**Passage provided:**
☆ ☆ ☆ ☆

Baths in England were once a week, eh!  But wasn't that only if the coal wasn't kept in the bathtub?

I have some very much less than pleasant olfactory memories of arriving in England from 'shower daily' Australia back in 1960 ...   Yes, OK, things are different here - for instance, it's HOT - especially just now in my part of the world.

Those who didn't notice it must undoubtedly have been used to it  :o
Who's for an Elizabethan nosegay (that's Liz II not Liz I)!

Sorry all  ::)

Though we were actually quite shocked; and when we spent some time travelling in England & Wales over the next couple of years we truly did stay in places where we couldn't have a bath or a shower because the bath was used as a storage, not a washing, facility.  Not to mention that I distinctly remember the shock/horror of the keepers of the Sabbath (that's the Christian Sabbath of Sunday not the biblical Jewish Sabbath of Saturday) in Wales when we attempted to wash the children's clothes on a Sunday ...

Tolerance and understanding are wonderful things.

Re other topics on this thread:

I remember that my daughter had to wear green knickers under her school uniform in Australia many many years later - and that they had knicker inspections!!

☆ ☆ ☆ ☆

**Source material:**
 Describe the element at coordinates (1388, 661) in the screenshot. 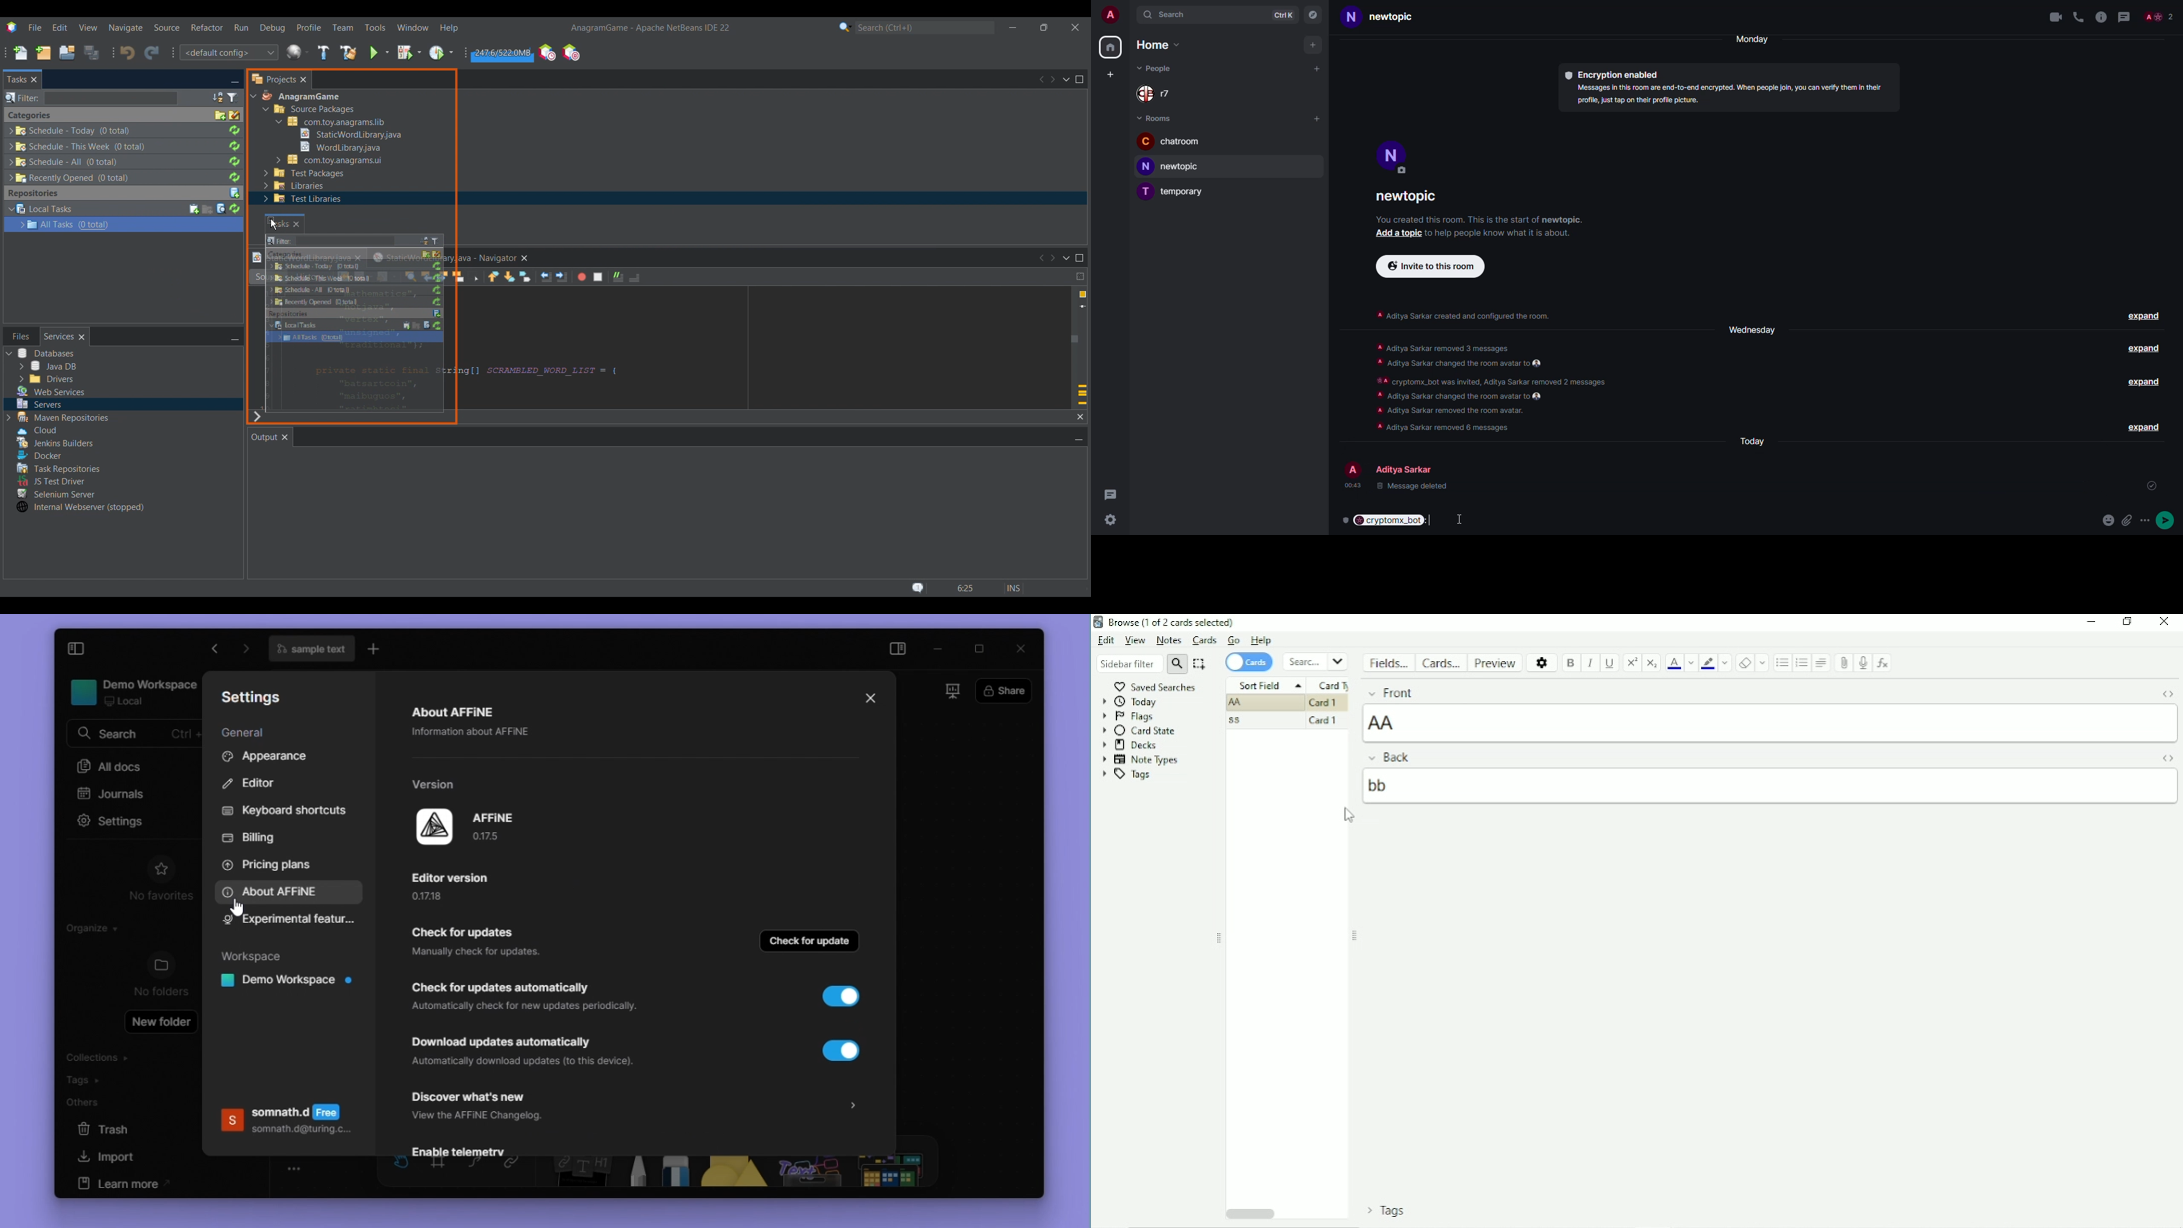

I see `Fields` at that location.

☆ ☆ ☆ ☆

**Exercise requirements:**
A: From the post about baths in England, reproduce word for word the stretch from "Those who didn't" through "a Sunday ...".
B: Which countries does the post about baths in England mention? Give each one once.

**Solutions for each task:**
A:
Those who didn't notice it must undoubtedly have been used to it  :o
Who's for an Elizabethan nosegay (that's Liz II not Liz I)!

Sorry all  ::)

Though we were actually quite shocked; and when we spent some time travelling in England & Wales over the next couple of years we truly did stay in places where we couldn't have a bath or a shower because the bath was used as a storage, not a washing, facility.  Not to mention that I distinctly remember the shock/horror of the keepers of the Sabbath (that's the Christian Sabbath of Sunday not the biblical Jewish Sabbath of Saturday) in Wales when we attempted to wash the children's clothes on a Sunday ...

B:
England
Australia
Wales